Speaker of the House of the Representative of Fiji
- Preceded by: Miiltoni Leweniqila
- Succeeded by: Epeli Nailatikau

Minister for Health and Social Welfare
- In office 1987–1989

Personal details
- Born: November 13, 1933 Sigatoka, Fiji
- Education: Central Medical School
- Occupation: medical officer, politician

= Apenisa Kurisaqila =

Fijian politician (born 1933)

Apenisa Neori Kurisaqiia (November 13, 1933) is a Fijian medical officer and politician who served as Speaker of the House of Representatives of Fiji from 1992 to 2000 and Ministry of Health and Social Welfare from 1987 to 1989.

== Education ==

Apenisa was born in Naduri, Nagrida Fiji. He attended the Cuvu Tikina School in 1941 and Convent Catholic School Levuka, he went to Lelean Memorial School for his high school in 1949 and from 1953 to 1958, he obtained a medical diploma in Surgery and Medicine from the Central Medical School then for a one-year internship at the Colonial War Memorial Hospital in 1960. He did a postgraduate studies research in UK in 1975, the Institute of Child Health in London and School of Tropical Medicine, Liverpool.

== Medical career ==
He started working in 1961 as a medical officer at the Naiiaga Rural Hospital until 1962 he moved to Colonial War Memorial Hospital, Suva as a medical officer. He also works at the Savusavu Hospital, Province of Cakaudrove in 1962 to 1963, Nadi Hospital in 1969 and Lautoka Hospital in 1970 as medical officer, he was posted back to the Colonial War Memorial Hospital in June 1970 and became senior medical officer in 1973 and in 1976 as Consultant Pediatrician both in the Colonial War Memorial Hospital.

He had a postgraduate studies for Maternal and Child Health in the Princess Margaret Hospital, Perth and Royal Children's Hospital in Melbourne, Australia in 1971.

== Parliament ==
He was elected in 1982 into Fiji Parliament and in 1987 he was elected as member in Nadroga/Navosa Communal Constituency, when serving in the Parliament he was acting Minister for Health and Social Welfare from May to June 1987 by the first Military Government. He was in October 1987 adviser to the Governor-General on the Health and Social Welfare, the energy and mineral resources and the lands.

He became a member in the Council of Ministers on health matters by the Military Government in October to December 1987. He served in the Fiji Interim Administration of the Sovereign Republic as Minister of Health.

Apenisa played in rugby team for his country vs New Zealand in 1957 and in 1961 vs Australia, he served as the manager of the Fiji Rugby Team during the Ireland, Wales and Canada meetings.

### TASK PROMPT
Transcribe the passage of the text on Apenisa Kurisaqila starting with "He became a" and going on through "and Canada meetings.". The records that follow are unrelated to the text on Apenisa Kurisaqila and stand as separate material.

### DATA FOR ANALYSIS
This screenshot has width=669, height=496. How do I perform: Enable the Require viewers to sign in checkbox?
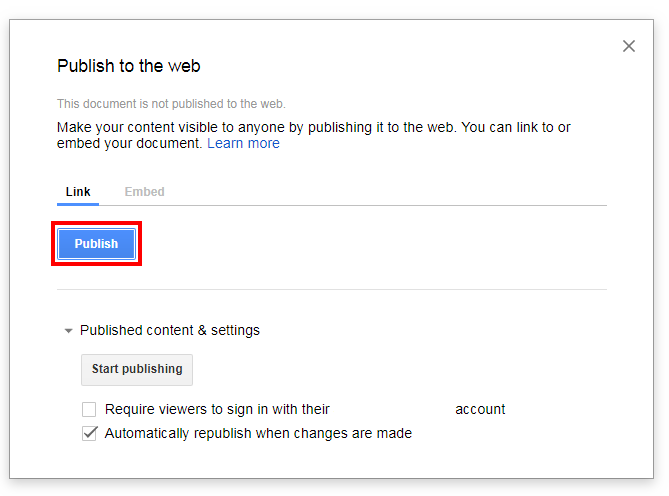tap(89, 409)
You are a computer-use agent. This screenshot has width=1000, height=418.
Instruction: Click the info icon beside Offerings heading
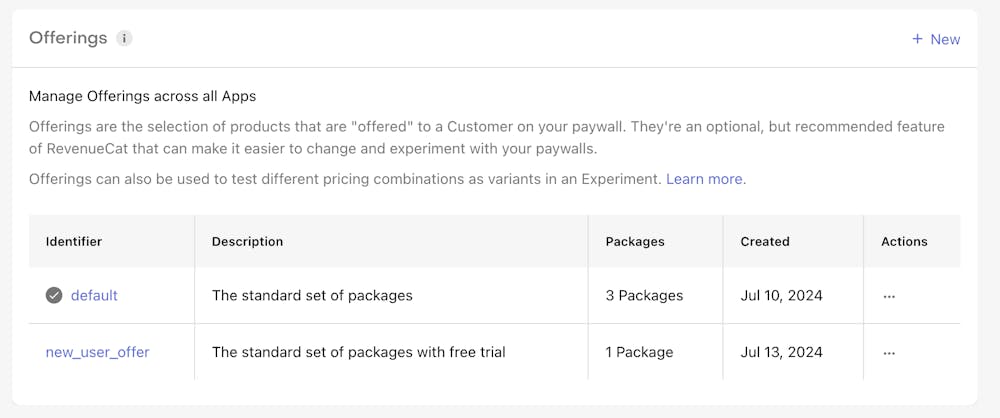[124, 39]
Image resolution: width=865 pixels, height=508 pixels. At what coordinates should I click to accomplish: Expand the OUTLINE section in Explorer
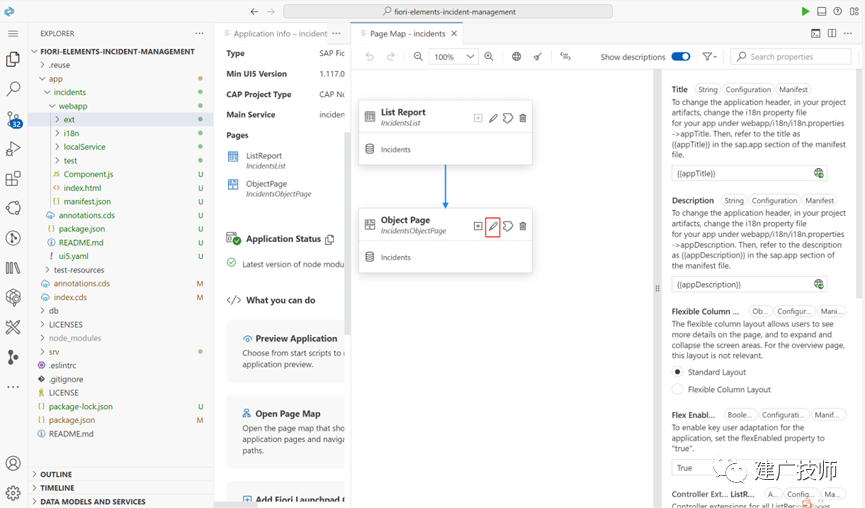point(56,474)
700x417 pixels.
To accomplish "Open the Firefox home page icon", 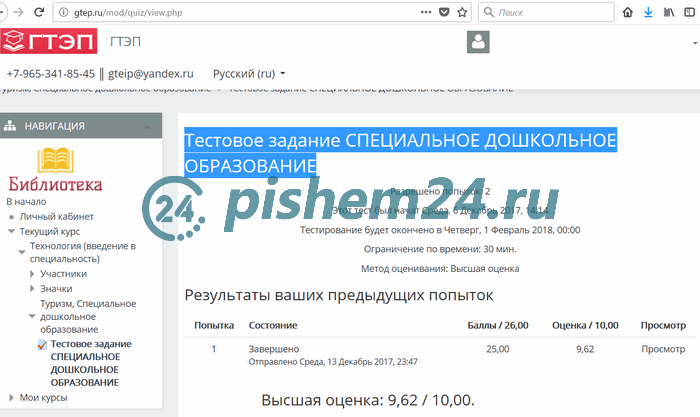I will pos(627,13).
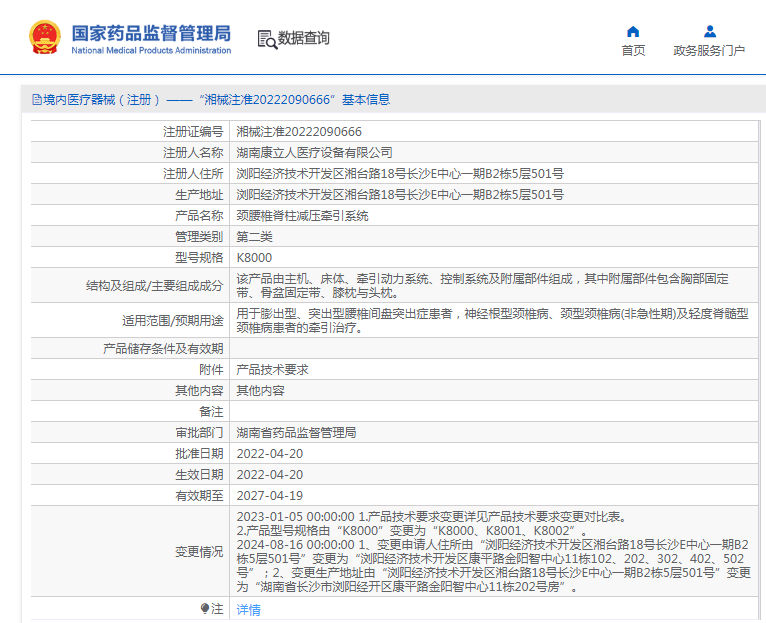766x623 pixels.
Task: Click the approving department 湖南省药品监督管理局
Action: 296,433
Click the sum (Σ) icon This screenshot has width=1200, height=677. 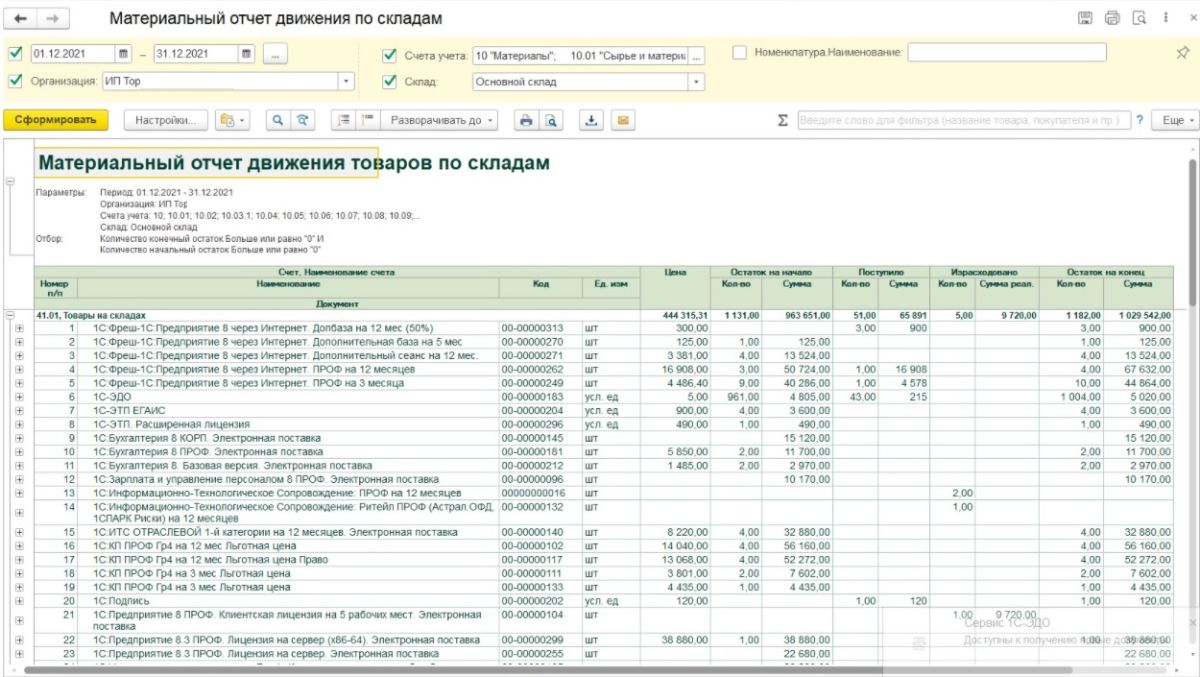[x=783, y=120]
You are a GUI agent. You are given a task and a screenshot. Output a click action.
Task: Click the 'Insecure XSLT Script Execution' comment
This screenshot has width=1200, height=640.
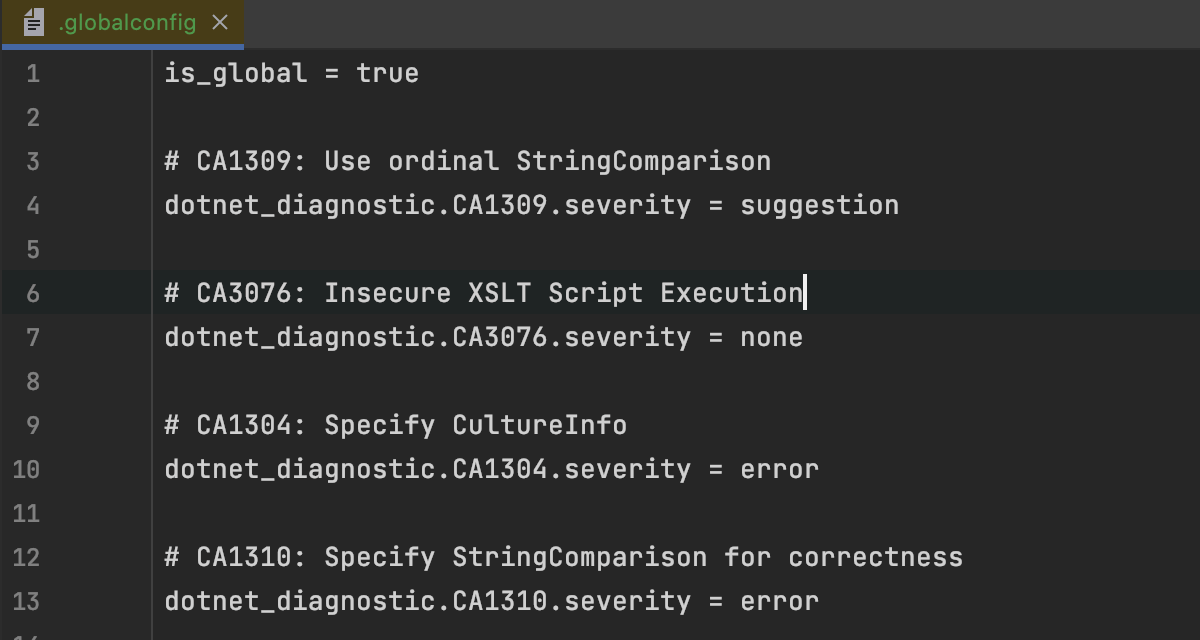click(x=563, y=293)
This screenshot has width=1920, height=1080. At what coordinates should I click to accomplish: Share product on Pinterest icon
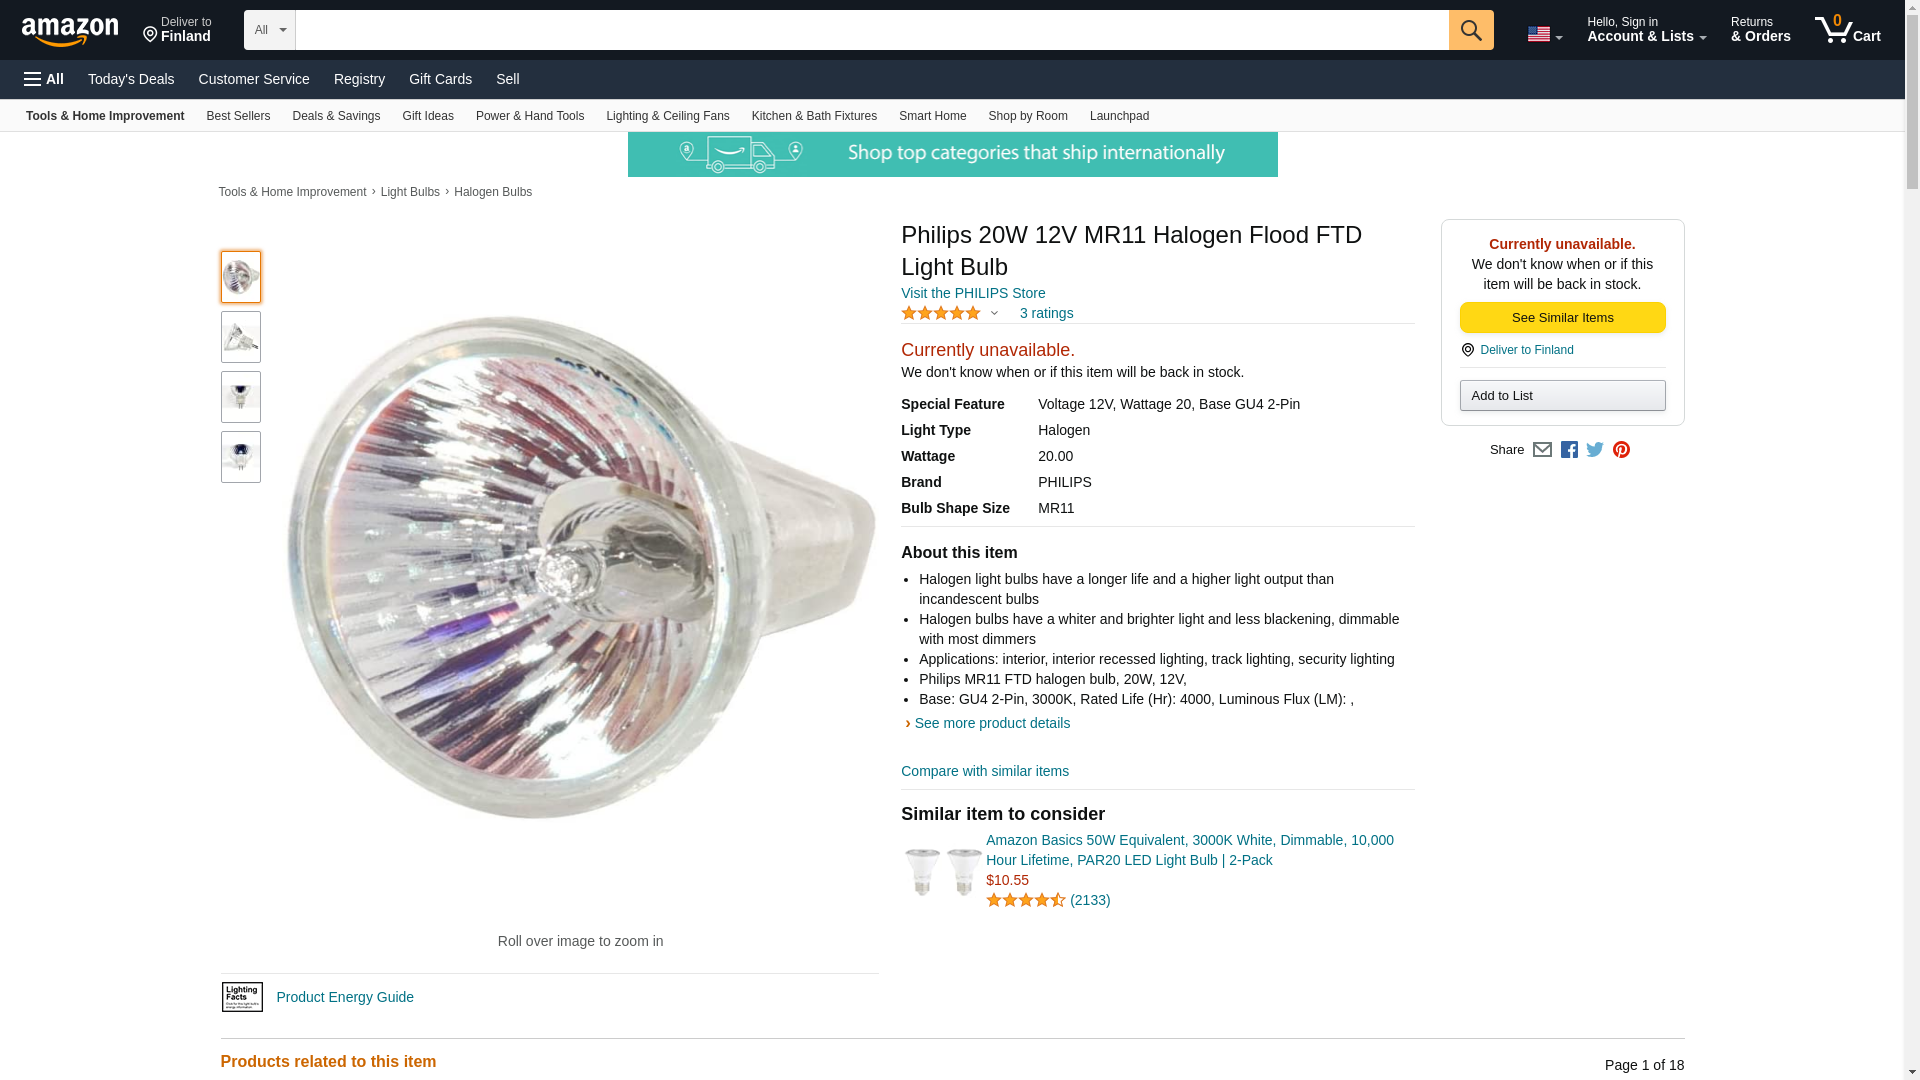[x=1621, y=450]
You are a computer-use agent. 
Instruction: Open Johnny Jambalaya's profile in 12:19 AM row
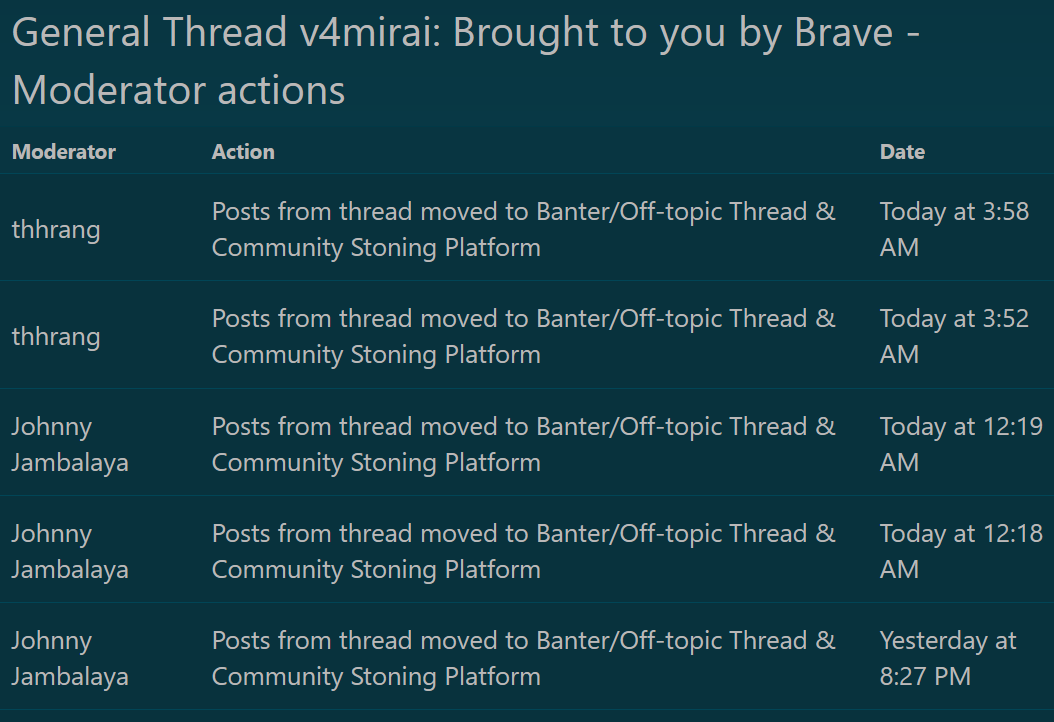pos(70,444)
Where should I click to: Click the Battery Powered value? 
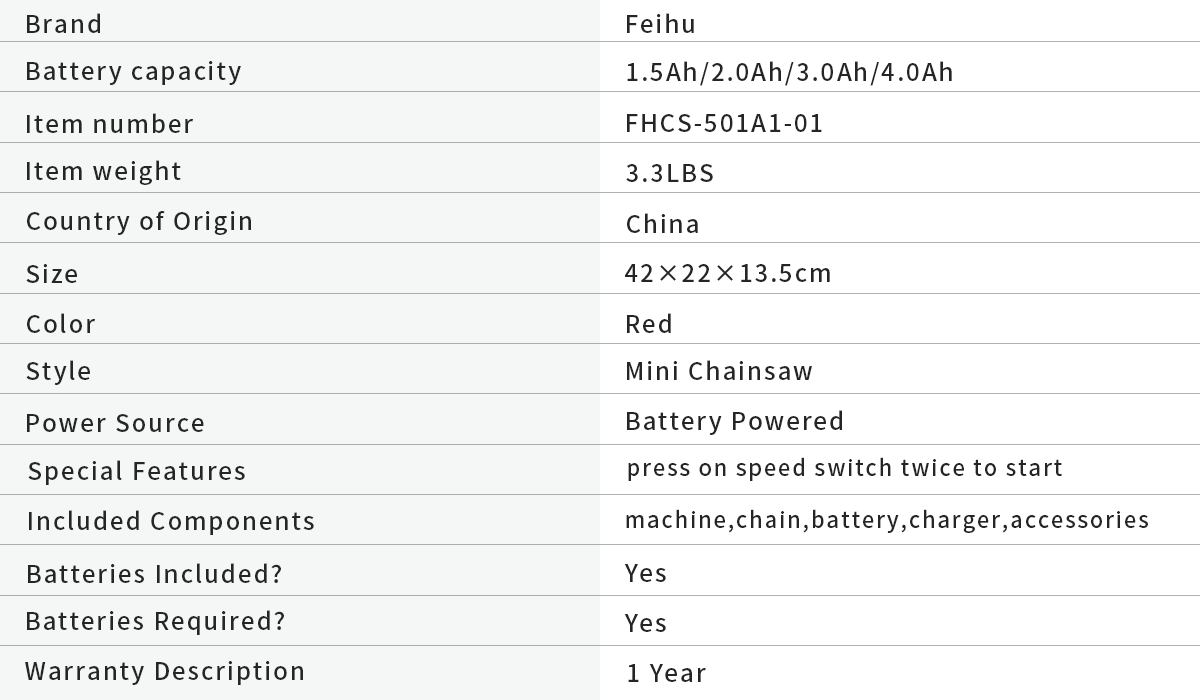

### ANSWER TO THE PROBLEM
He became a member in the Council of Ministers on health matters by the Military Government in October to December 1987. He served in the Fiji Interim Administration of the Sovereign Republic as Minister of Health.

Apenisa played in rugby team for his country vs New Zealand in 1957 and in 1961 vs Australia, he served as the manager of the Fiji Rugby Team during the Ireland, Wales and Canada meetings.